X-ray of how Sumar is (and the future of Podemos)

Sumar is already a reality, just as it was intended, as an electoral platform for, in addition to incorporating candidates from civil society, regrouping the left from all over the country and reuniting on the same list organizations that, in the intense cycle 2014-2022, had been disintegrating into different formations or breaking its alliances.

In terms of public exposure of the drama, the cost has been high –especially in the case of Podemos, which, after boycotting the launch of the project on April 2, ended up sacrificing Irene Montero in the negotiation– and the balance of damages in electoral terms remains to be measured, but the outcome is what all the actors had proclaimed as their objective: the single list.

Movimiento Sumar, the instrumental party with which Yolanda Díaz’s team plans to intermingle the lists with candidates from civil society -and which it will also use to re-capture members of Podemos removed by the current leadership-, has managed to gather around itself to the two most important state organizations in the political space, Izquierda Unida and Podemos, to the schism of the latter, Más País.

Also to the two green organizations resulting from the split of the first, Equo and Alternativa Verde, as well as the leading progressive organizations in their territories, such as Más Madrid, Compromís, Chunta Aragonesista, AraMés per Illes Balears and En Comú Podem.

These acronyms will be the hegemonic ones in Sumar’s candidacies in their respective territories, given that their performance in the recent municipal and regional elections, within a framework of setbacks by progressive organizations, was generally much more solid, not only than the United brand We can, but even the PSOE in many constituencies.

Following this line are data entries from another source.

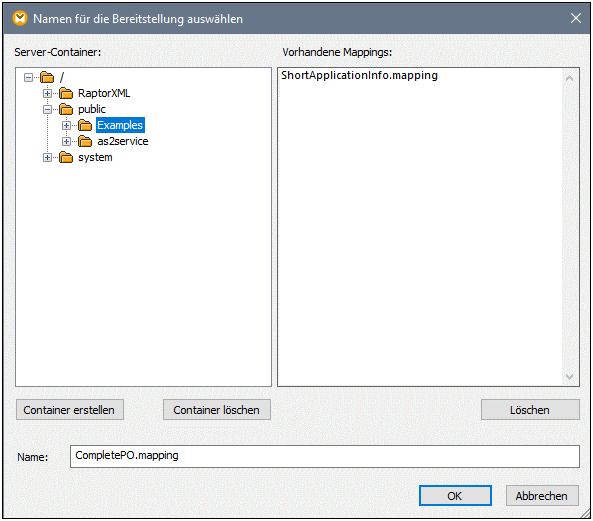Click the root folder icon
The height and width of the screenshot is (521, 593).
47,78
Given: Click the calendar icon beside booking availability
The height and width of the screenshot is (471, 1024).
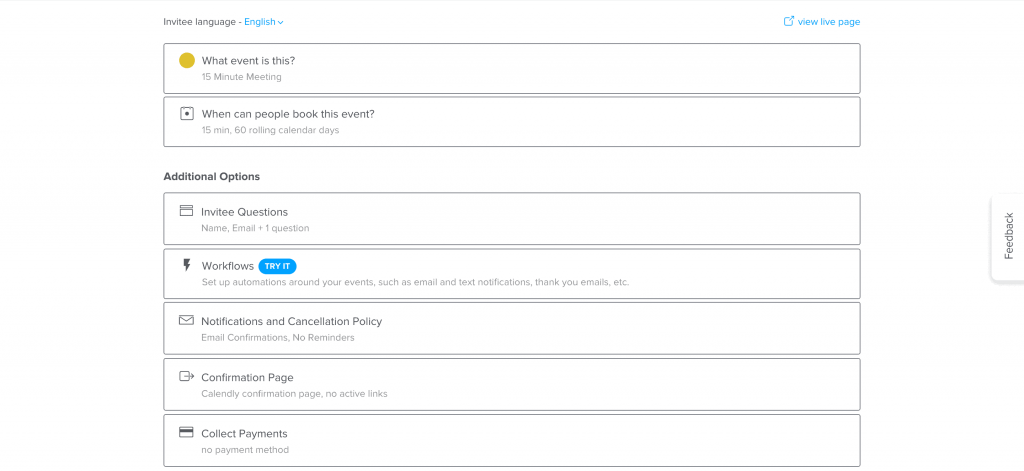Looking at the screenshot, I should coord(187,113).
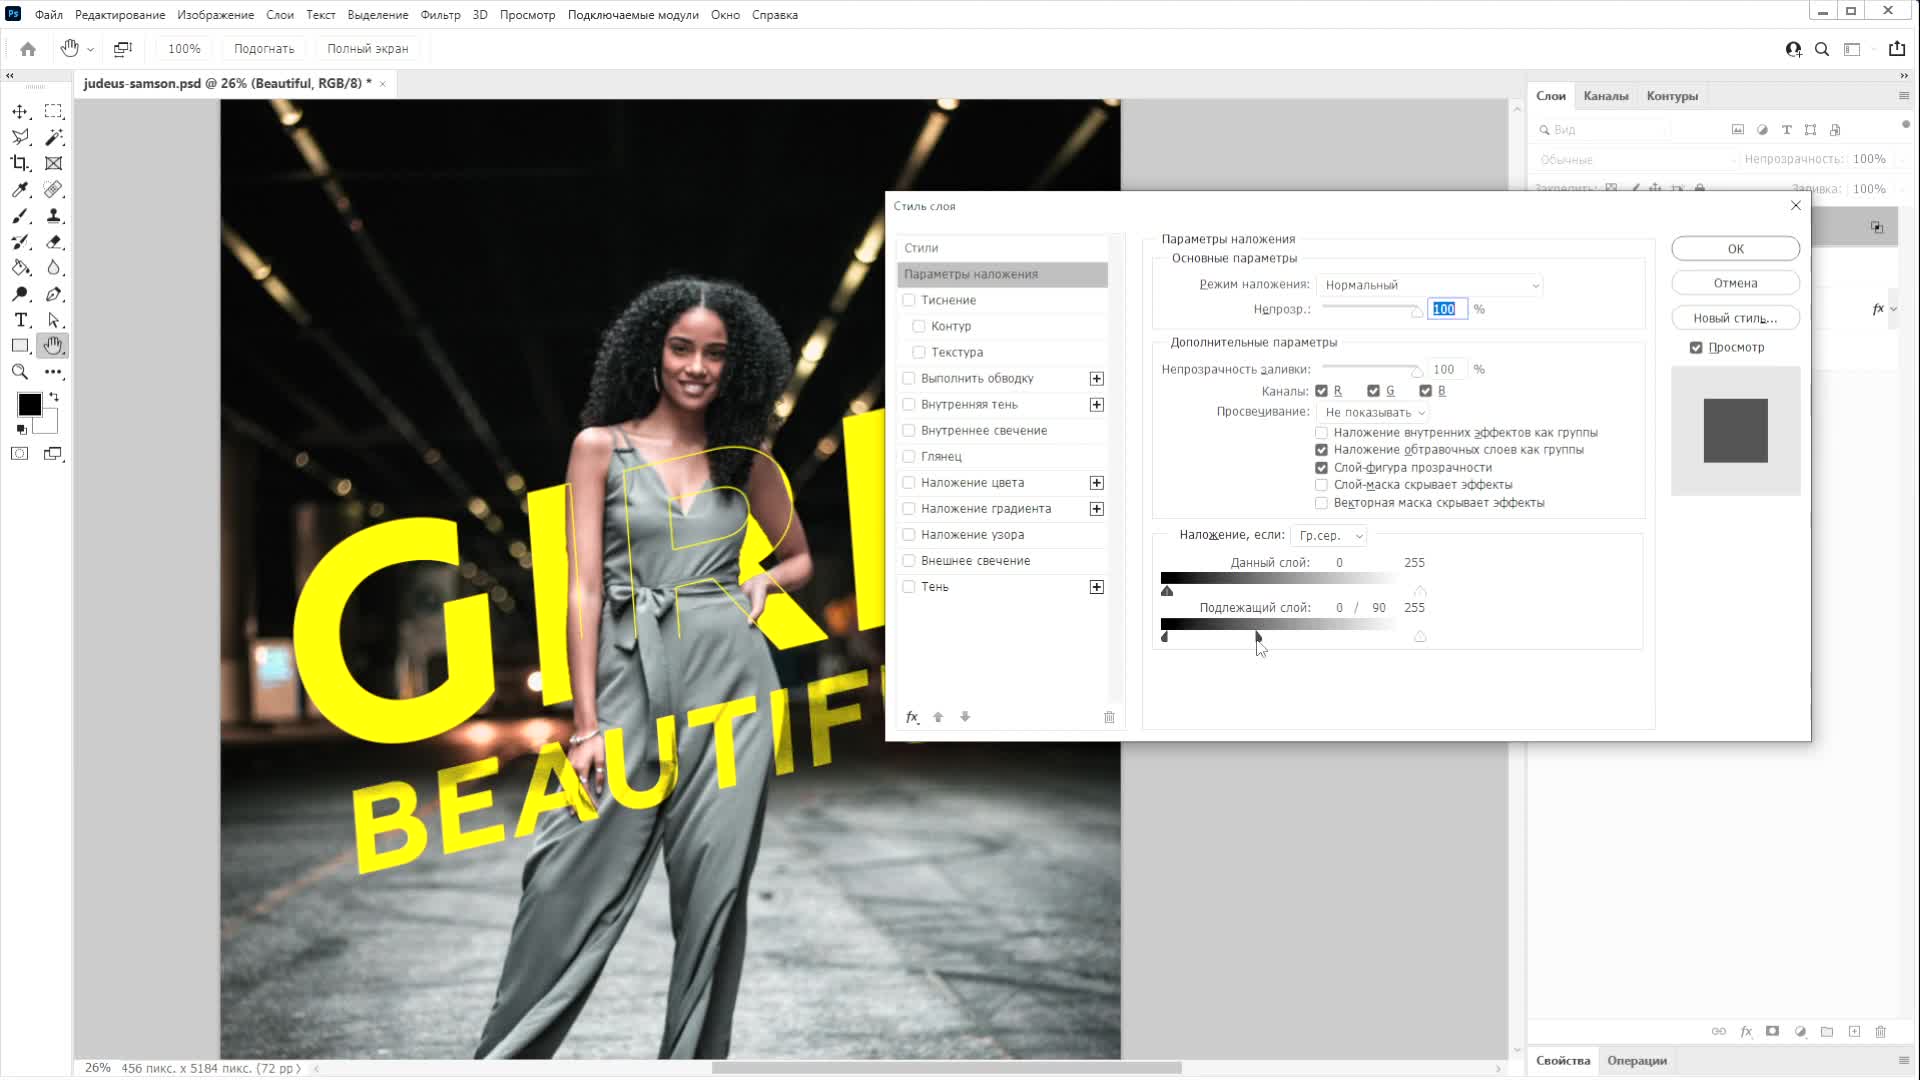Enable Слой-маска скрывает эффекты checkbox
This screenshot has height=1080, width=1920.
[x=1321, y=485]
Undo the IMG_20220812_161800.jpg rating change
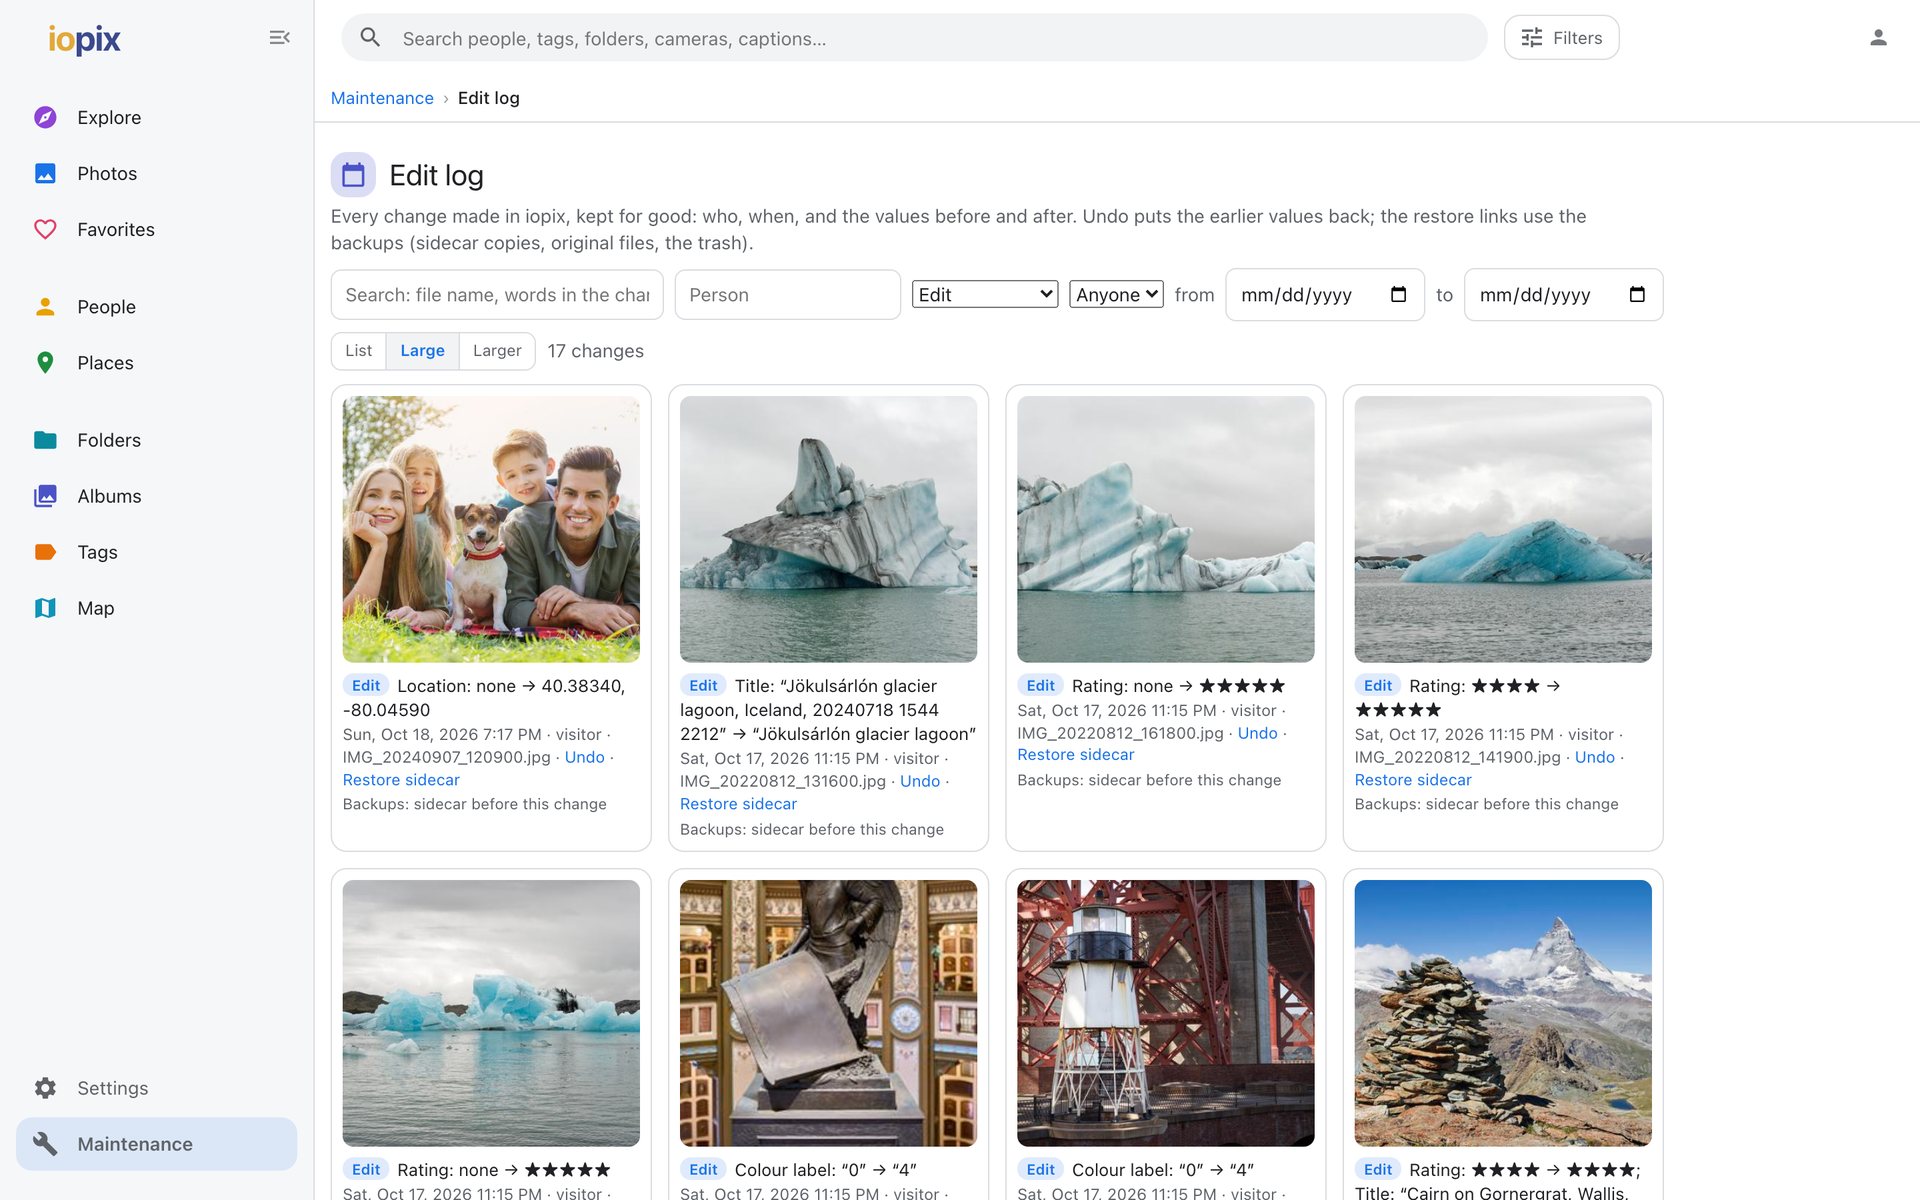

Thus, while Podemos will have number one on the lists for Araba, Gipuzkoa, Navarra, Segovia, Ávila, Palencia, Guadalajara, Murcia, Cáceres, Badajoz, Granada and Las Palmas, and 5 for Madrid (which will occupy the general secretary of Podemos , Ione Belarra) the 4 for Barcelona (for the organization secretary, Lilith Verstrynge), in the Madrid list, headed by Yolanda Díaz, Más Madrid will have the numbers 3 (which will be occupied by the Saharawi activist Tesh Sidi), 4 (Íñigo Errejón) , 7 and 10.

In the same way, En Comú Podem will have the last word on the Catalan lists, and will integrate two Podemos candidates into them – in addition to the aforementioned number 4 for Barcelona, ​​his will be number 10. The same thing happens with Compromís in the Valencian Community, which will have numbers 1 and 2 for Valencia, the second places for Alicante and Castellón. AraMés will lead the lists for Illes Balears and La Chunta Aragonesista, for Zaragoza.

In this way, Sumar will be configured as a confederation of organizations, supported by the state structures of IU and Podemos, in which the territories will be represented according to their hegemonies and with the mortar of the candidacies of civil society that the Sumar Movement adds to the lists.